* What you are asked to do *
If a line in the data below includes the string "with", please return a copy of it.

++++++++++

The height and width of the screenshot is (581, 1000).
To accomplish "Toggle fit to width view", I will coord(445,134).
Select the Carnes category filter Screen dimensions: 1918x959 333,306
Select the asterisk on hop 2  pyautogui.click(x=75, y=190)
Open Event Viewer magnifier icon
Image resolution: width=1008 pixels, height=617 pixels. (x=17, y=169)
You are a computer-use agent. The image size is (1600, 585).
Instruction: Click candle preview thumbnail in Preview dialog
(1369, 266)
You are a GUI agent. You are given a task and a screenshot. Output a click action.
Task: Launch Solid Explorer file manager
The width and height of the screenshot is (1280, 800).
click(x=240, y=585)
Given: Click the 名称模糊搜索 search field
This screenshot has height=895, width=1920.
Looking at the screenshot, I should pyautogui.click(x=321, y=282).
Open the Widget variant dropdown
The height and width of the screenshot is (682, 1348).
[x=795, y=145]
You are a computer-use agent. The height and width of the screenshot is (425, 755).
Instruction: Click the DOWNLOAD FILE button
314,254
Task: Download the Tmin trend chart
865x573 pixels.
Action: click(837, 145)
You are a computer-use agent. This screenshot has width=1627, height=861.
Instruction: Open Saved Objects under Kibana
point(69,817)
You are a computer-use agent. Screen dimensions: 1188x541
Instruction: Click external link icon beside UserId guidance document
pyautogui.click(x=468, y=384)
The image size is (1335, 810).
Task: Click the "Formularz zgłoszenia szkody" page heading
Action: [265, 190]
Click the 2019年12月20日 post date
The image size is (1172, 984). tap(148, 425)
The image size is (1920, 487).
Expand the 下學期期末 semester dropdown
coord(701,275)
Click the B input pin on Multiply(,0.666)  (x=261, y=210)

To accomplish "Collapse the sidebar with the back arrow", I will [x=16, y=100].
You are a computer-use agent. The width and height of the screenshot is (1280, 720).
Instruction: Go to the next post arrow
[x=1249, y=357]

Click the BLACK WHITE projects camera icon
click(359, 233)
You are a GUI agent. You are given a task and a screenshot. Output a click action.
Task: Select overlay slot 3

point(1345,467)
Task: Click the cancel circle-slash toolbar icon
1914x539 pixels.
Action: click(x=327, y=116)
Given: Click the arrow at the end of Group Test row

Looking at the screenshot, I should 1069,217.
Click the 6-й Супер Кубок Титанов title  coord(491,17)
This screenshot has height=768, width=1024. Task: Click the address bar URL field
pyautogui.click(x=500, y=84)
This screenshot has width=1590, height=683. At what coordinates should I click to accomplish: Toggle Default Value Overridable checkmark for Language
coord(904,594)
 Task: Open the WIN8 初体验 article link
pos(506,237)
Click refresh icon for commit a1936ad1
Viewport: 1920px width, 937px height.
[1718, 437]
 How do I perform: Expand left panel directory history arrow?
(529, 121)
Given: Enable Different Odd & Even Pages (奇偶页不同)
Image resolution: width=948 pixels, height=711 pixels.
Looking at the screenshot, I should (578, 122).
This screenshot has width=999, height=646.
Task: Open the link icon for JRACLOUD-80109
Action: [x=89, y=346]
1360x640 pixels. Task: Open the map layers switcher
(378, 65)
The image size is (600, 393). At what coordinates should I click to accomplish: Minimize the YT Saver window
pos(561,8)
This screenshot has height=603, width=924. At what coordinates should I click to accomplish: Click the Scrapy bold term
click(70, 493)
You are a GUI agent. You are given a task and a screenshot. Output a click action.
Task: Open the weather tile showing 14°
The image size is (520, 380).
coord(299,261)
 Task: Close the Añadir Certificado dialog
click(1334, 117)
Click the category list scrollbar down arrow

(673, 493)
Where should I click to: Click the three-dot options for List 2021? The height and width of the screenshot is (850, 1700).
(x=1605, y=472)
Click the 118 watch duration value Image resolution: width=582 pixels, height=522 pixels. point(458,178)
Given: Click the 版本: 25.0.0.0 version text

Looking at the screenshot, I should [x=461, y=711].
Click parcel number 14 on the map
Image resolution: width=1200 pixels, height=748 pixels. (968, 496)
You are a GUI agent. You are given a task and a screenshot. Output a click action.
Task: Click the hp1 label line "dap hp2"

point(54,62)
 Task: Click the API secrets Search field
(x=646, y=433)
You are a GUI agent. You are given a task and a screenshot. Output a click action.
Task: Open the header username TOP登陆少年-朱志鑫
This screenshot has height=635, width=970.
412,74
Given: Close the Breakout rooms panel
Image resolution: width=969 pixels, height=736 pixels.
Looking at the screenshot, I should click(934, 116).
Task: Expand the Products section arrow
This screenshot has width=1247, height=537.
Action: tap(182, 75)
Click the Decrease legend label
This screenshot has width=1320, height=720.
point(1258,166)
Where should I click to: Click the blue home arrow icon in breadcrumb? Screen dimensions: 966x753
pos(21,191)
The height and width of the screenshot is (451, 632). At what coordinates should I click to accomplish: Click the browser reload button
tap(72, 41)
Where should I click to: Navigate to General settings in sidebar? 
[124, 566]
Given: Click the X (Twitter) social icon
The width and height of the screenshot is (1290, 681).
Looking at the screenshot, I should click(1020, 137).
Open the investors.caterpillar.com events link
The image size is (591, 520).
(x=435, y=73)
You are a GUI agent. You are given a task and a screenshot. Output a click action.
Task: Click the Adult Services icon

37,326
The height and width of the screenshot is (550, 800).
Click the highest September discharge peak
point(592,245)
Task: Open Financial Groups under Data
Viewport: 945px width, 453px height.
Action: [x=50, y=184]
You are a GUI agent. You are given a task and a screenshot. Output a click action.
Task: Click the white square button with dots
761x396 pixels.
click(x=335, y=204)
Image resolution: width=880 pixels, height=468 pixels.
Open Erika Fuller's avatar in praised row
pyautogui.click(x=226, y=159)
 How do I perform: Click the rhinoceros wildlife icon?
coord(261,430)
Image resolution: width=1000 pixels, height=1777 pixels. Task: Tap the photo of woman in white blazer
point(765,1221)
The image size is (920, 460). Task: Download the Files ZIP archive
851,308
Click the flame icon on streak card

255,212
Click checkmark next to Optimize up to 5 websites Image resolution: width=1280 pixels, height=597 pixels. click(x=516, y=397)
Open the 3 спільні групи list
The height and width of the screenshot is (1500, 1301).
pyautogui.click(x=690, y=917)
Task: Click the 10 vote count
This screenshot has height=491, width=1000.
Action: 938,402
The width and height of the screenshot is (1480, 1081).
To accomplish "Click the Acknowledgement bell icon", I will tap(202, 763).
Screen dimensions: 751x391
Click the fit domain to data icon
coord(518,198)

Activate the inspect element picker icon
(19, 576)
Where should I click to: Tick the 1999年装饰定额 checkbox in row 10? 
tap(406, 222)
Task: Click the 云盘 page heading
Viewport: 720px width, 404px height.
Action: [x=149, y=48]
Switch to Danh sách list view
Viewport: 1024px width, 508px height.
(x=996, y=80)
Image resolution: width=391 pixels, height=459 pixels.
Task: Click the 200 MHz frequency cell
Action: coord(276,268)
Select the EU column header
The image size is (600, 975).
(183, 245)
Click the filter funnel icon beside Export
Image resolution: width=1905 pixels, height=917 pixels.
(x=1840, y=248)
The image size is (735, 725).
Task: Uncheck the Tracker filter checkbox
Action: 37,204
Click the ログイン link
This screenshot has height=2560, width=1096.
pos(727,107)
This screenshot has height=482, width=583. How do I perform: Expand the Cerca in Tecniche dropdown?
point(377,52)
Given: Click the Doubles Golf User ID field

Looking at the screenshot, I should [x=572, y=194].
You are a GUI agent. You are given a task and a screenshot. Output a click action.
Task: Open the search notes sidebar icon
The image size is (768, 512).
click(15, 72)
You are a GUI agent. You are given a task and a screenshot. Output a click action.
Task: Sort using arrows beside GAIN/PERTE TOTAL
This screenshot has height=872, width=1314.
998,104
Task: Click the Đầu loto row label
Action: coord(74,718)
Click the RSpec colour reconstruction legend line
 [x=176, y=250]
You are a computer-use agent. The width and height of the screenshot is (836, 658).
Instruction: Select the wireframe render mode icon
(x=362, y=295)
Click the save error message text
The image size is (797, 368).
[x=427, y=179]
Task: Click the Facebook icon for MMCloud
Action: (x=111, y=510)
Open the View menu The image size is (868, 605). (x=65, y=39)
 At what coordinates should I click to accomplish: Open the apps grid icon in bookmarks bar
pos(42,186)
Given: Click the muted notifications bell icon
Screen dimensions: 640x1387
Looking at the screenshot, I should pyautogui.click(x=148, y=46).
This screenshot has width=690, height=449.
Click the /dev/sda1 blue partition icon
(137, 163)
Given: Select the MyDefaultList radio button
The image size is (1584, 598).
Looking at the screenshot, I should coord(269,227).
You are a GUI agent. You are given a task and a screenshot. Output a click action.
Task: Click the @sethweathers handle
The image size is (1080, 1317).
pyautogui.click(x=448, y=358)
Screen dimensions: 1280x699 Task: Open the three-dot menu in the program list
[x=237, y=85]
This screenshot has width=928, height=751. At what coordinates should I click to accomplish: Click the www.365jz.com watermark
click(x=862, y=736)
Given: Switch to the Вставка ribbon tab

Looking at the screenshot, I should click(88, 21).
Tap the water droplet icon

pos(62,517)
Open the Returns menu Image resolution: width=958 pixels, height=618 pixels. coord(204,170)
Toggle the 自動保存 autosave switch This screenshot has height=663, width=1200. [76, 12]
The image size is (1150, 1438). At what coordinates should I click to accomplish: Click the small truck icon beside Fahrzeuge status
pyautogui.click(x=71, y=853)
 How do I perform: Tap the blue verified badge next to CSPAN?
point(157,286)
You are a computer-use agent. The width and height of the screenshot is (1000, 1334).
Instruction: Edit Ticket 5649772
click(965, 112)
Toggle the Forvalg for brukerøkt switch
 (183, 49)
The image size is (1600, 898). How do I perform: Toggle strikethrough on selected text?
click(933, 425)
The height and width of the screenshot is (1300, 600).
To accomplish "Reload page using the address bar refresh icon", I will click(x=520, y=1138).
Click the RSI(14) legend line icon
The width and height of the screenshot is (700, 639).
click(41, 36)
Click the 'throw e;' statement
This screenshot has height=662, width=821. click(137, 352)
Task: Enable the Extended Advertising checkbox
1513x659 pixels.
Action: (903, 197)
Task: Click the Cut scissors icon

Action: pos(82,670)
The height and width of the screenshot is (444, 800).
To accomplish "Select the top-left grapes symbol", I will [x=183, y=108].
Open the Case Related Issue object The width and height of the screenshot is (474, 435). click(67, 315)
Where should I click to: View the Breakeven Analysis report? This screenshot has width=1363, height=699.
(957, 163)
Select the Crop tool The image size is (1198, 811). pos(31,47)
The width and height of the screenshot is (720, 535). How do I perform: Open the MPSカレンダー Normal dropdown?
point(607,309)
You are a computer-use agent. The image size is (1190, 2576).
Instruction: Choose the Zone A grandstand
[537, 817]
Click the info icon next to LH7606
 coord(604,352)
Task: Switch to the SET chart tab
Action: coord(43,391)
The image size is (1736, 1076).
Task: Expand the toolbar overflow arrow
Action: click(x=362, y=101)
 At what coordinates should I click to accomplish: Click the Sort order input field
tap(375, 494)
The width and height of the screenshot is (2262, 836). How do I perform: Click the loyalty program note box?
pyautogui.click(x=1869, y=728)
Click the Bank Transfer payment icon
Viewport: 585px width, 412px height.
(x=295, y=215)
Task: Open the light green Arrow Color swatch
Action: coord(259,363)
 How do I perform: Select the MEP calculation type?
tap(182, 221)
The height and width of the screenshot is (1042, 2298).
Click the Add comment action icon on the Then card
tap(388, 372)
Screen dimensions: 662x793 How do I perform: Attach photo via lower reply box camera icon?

++++++++++

* Reply *
To accomplish "Collapse the sidebar with the back arrow", I will [x=16, y=100].
Task: Click the white square button with dots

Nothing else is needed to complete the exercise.